What you should do> An unaltered copy of every line below is the expected output.

Segment Open

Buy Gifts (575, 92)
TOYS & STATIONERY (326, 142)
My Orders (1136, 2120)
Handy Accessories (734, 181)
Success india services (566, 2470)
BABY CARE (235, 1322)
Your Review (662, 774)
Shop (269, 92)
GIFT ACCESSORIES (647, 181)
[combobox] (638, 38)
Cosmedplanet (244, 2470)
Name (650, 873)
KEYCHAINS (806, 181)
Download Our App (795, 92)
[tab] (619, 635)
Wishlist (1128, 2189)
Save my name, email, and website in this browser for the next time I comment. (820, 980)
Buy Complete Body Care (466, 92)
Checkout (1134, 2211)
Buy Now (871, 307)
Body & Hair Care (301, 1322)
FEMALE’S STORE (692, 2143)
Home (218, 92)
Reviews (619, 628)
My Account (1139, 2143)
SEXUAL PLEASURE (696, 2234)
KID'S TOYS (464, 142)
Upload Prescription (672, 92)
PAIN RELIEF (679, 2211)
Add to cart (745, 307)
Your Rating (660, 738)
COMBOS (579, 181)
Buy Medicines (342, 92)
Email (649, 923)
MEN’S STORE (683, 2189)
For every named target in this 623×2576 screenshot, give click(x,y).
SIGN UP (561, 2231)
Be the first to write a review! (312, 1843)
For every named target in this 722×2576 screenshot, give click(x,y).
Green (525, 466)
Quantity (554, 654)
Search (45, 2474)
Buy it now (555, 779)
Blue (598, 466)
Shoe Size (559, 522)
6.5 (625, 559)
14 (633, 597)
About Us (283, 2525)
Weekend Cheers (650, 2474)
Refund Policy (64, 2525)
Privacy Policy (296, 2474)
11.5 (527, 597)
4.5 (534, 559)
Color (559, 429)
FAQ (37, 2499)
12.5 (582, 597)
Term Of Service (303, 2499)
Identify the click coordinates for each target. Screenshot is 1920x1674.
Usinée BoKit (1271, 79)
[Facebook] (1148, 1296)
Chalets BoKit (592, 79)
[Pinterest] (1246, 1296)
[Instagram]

Segment Closed

Output of the task>
Buy Gifts (575, 92)
TOYS & STATIONERY (326, 142)
My Orders (1136, 2120)
Handy Accessories (734, 181)
Success india services (566, 2470)
BABY CARE (235, 1322)
Your Review (662, 774)
Shop (269, 92)
GIFT ACCESSORIES (647, 181)
[combobox] (638, 38)
Cosmedplanet (244, 2470)
Name (650, 873)
KEYCHAINS (806, 181)
Download Our App (795, 92)
[tab] (619, 635)
Wishlist (1128, 2189)
Save my name, email, and website in this browser for the next time I comment. (820, 980)
Buy Complete Body Care (466, 92)
Checkout (1134, 2211)
Buy Now (871, 307)
Body & Hair Care (301, 1322)
FEMALE’S STORE (692, 2143)
Home (218, 92)
Reviews (619, 628)
My Account (1139, 2143)
SEXUAL PLEASURE (696, 2234)
KID'S TOYS (464, 142)
Upload Prescription (672, 92)
PAIN RELIEF (679, 2211)
Add to cart (745, 307)
Your Rating (660, 738)
COMBOS (579, 181)
Buy Medicines (342, 92)
Email (649, 923)
MEN’S STORE (683, 2189)
For every named target in this 623×2576 screenshot, give click(x,y).
SIGN UP (561, 2231)
Be the first to write a review! (312, 1843)
For every named target in this 722×2576 screenshot, give click(x,y).
Green (525, 466)
Quantity (554, 654)
Search (45, 2474)
Buy it now (555, 779)
Blue (598, 466)
Shoe Size (559, 522)
6.5 (625, 559)
14 (633, 597)
About Us (283, 2525)
Weekend Cheers (650, 2474)
Refund Policy (64, 2525)
Privacy Policy (296, 2474)
11.5 (527, 597)
4.5 (534, 559)
Color (559, 429)
FAQ (37, 2499)
12.5 (582, 597)
Term Of Service (303, 2499)
Identify the click coordinates for each target. Screenshot is 1920x1674.
Usinée BoKit (1271, 79)
[Facebook] (1148, 1296)
Chalets BoKit (592, 79)
[Pinterest] (1246, 1296)
[Instagram]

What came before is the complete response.